Naturistas, folkloristas, feministas, antitaurinos, alianzadores de civilizaciones, sindicalistas, neos de todo pelaje y todas las ideologías pensables: “…Izquierda izquierda, derecha derecha, adelante y atrás, un, dos, tres” ¿te acuerdas de la yenka? .

Nos envuelve toda una fauna que, sin temores ni disimulos remachan una y mil veces su identidad diciendo y pensando: que no quepa duda de quienes somos, que no nos diluyamos, que busquemos nuestra esencia y la vivamos con orgullo, presentándola clara e incluso beligerante. Entretanto nosotros, los de la Iglesia, a callar, no digamos nada, no objetemos ni un ápice esas identidades exhibidas con ansias apologéticas, pasemos desapercibidos… Permitidme, sin embargo, una simple preguntilla, ¿porque ellos sí y nosotros no? O incluso una más cruel ¿Por qué desde la Iglesia aplaudimos tantas veces esas identidades y nos avergonzamos de la nuestra? Pica ¿verdad?

Nosotros proponemos una alternativa válida, una orientación real encaminada a la felicidad de la persona fundamentada en Dios y en la Iglesia; nosotros podemos saciar el ansia de eternidad de quien nos busca reclamando respuestas, y sin embargo, en muchos casos, en demasiados, no lo hacemos, nos arrugamos, nos plegamos y, acomplejados, decimos que solo somos uno más entre los creyentes, en nada aceptamos definirnos e incluso nos enorgullecemos cuando nos sueltan eso de: no parece cura. ¡Manda huevos, tío! Y el gachó va y sonríe.

Lo nuestro, cabe recordarlo, es una propuesta, la tomas o la dejas, así, en libertad… No hijo, lo de los naturistas dándote consejos que no has pedido, y pontificando sobre la vida sana son apologéticos y pelmas. A la Iglesia va quien quiere, pero la doctrina del L Casei Inmunitas y las aguas de mineralización débil, dos litros al día, nos las hemos de zampar cada dos por tres a cucharones.

+===+

- Instrucciones: Redacte la continuación del texto sobre la identidad de la Iglesia frente a otros grupos, comenzando después de su última oración.

Registros almacenados
+===+

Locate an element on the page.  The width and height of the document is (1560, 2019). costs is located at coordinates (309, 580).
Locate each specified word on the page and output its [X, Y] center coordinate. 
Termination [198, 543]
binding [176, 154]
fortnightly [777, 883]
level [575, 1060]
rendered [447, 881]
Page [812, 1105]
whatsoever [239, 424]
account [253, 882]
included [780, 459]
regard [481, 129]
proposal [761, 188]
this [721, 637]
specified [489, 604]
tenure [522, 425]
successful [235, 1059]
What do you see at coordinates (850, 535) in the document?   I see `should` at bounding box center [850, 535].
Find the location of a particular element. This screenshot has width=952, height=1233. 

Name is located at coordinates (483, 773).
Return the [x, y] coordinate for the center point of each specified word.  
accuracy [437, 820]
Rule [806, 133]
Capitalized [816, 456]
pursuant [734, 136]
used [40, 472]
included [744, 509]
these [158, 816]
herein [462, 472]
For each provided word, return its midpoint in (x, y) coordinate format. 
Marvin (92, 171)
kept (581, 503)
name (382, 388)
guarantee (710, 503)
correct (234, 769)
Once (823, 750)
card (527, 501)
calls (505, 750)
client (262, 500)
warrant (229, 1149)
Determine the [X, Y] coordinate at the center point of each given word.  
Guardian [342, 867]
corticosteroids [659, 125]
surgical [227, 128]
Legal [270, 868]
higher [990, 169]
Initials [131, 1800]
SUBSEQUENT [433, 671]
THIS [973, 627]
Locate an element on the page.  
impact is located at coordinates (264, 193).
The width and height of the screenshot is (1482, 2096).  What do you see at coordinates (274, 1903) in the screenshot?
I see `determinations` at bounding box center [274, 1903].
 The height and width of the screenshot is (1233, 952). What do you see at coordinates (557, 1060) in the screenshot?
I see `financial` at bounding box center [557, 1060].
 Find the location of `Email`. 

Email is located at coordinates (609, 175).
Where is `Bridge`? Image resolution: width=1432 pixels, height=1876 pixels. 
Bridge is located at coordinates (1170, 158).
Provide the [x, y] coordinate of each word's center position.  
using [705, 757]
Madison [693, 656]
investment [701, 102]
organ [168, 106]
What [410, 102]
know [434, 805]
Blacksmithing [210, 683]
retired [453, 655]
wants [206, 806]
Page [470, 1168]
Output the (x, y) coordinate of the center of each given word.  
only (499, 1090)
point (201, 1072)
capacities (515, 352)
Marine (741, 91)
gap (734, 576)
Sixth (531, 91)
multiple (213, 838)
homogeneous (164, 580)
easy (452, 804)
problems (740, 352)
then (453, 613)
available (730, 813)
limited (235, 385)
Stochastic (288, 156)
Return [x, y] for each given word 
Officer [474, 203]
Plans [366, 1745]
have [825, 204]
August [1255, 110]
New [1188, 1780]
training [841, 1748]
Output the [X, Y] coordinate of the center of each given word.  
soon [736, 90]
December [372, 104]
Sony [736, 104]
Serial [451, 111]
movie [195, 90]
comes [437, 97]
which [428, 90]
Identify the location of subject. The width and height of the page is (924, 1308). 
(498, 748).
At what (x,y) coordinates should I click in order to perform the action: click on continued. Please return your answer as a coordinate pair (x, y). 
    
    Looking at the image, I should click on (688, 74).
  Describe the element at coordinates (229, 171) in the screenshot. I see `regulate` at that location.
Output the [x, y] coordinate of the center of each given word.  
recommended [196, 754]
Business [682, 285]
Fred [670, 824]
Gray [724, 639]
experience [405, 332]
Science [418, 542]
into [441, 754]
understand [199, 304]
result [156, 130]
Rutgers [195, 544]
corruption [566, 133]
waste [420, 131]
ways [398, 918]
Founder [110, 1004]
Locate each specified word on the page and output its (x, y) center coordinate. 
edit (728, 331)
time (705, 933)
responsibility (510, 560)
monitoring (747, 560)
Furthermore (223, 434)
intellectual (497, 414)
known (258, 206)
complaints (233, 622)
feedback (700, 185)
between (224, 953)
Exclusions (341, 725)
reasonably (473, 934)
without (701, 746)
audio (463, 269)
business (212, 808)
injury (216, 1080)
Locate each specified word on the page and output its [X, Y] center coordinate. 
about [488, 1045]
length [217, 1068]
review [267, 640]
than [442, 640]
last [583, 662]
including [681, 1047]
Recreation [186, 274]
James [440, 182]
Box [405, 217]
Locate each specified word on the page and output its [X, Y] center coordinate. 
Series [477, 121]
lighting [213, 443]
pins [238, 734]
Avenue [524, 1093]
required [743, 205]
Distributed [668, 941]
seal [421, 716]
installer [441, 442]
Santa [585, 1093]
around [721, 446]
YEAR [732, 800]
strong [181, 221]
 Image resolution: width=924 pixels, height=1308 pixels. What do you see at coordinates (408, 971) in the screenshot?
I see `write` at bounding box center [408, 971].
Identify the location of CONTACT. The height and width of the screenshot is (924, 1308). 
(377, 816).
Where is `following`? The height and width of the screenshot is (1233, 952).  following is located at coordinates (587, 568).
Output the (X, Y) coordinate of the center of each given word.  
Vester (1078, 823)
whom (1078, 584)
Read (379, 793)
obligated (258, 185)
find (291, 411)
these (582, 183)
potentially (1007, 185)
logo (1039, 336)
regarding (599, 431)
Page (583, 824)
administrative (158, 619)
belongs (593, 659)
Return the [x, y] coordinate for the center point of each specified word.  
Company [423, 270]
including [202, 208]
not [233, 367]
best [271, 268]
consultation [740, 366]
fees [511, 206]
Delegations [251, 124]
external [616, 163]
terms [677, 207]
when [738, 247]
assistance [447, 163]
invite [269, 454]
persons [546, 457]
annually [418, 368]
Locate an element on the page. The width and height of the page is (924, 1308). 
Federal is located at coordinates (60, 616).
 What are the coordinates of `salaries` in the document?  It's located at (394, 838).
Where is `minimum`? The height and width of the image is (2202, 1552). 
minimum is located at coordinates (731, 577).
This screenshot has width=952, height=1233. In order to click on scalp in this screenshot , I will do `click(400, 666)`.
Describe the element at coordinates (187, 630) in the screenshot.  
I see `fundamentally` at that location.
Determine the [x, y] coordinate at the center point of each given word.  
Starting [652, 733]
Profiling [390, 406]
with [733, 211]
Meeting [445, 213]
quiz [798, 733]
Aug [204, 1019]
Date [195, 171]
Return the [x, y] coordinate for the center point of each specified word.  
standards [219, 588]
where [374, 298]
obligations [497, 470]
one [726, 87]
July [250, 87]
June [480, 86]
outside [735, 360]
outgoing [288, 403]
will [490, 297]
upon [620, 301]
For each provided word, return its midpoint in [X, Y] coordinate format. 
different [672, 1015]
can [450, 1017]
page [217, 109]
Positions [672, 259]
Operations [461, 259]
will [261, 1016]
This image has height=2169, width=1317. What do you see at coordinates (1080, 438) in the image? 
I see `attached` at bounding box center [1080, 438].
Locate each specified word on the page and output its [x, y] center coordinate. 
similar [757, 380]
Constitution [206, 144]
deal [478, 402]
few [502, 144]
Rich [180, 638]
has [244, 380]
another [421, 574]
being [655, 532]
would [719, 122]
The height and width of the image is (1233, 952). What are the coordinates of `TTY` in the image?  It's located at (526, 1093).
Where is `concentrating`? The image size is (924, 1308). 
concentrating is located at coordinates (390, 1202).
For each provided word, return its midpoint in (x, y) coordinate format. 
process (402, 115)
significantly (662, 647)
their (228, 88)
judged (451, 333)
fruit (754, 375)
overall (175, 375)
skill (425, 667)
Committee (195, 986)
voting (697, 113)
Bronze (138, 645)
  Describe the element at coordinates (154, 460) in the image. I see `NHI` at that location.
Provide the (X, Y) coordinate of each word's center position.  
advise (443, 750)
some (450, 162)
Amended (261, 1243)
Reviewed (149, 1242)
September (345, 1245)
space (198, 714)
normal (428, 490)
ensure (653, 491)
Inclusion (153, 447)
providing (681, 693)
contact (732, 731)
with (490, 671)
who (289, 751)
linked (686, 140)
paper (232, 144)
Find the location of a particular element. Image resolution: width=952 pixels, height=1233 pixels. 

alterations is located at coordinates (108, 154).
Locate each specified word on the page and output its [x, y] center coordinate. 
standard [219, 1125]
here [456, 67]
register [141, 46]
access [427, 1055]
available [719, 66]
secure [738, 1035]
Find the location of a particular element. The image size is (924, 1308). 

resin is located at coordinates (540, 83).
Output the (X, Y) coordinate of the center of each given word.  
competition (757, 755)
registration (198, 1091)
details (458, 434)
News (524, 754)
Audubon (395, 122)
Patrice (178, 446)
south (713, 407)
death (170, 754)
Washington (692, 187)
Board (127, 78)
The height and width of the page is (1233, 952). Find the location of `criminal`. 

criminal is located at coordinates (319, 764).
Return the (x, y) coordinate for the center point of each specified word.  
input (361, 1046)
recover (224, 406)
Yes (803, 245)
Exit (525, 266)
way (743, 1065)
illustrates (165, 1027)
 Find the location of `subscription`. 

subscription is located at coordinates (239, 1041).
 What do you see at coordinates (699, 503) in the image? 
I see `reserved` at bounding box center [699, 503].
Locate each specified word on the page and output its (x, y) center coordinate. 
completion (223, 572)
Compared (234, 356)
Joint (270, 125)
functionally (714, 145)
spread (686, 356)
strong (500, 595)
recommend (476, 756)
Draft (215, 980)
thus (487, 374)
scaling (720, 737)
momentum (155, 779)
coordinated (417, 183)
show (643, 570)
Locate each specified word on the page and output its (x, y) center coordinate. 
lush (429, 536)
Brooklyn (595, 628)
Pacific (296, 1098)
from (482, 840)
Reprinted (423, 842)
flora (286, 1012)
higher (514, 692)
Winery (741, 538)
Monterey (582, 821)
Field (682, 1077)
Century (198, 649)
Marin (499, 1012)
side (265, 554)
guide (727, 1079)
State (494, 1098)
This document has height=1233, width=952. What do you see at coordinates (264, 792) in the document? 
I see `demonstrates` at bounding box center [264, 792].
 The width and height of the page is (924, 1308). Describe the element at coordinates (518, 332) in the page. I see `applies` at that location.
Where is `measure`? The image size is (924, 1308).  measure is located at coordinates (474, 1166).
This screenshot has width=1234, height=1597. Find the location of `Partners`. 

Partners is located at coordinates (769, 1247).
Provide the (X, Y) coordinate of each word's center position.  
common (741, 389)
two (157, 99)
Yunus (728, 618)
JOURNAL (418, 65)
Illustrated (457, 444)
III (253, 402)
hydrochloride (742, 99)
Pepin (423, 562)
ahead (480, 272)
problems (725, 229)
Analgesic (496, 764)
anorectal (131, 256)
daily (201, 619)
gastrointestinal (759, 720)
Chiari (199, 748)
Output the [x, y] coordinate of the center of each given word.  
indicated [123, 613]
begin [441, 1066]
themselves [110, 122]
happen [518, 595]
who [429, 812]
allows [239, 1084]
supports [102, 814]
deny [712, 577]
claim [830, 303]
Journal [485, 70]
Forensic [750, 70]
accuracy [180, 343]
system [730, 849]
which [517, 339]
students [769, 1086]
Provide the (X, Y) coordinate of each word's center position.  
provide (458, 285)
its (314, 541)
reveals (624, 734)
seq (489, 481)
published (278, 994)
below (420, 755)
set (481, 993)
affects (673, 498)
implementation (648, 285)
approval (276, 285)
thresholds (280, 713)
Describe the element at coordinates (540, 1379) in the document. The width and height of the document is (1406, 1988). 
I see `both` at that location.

+===+

- Respuesta:
El creyente no busca en nosotros a un igual sino todo lo contrario. Tomemos pues conciencia de nuestra propia identidad sacerdotal, distinta a la del feligrés porque está a su servicio; reguémosla con la plegaria personal, profunda, sincera y constante; compartámosla en la liturgia comunitaria y no tengamos miedo. Somos mediadores entre Dios y el hombre, o si lo prefieres: somos los encargados de reanudar, religar relaciones Divinas y humanas; de rehacer los caminos que conducen hasta el cielo; los indicados para hablar, al buscador desnortado, de la Buena Noticia del Evangelio, de la presencia de Dios en su vida, del amor que siente el Creador por sus criaturas. Si no lo hacemos nosotros ¿Quién lo hará? si nosotros callamos ¿Quién hablará? Si no anunciamos ¿Quién anunciará?… otras veces he repetido esta cita de San Mateo, viene como anillo al dedo: “…Si la sal se vuelve sosa ¿con qué la salarán? Ya no aprovechará para nada, la tirarán a los caminos para que la gente la pise”. Mt.5, 13b.

Bueno, no nos enfademos más, de nosotros depende. A los curillas despistados que aún buscan desidentificarse, preguntémosles sin manías que pretenden con esa disolución y, según su respuesta, preguntémosles de nuevo por qué, si tanto aborrecen del sacerdocio ordenado, no abandonan lo que ellos consideran una impostura y dejan ya de marear al personal.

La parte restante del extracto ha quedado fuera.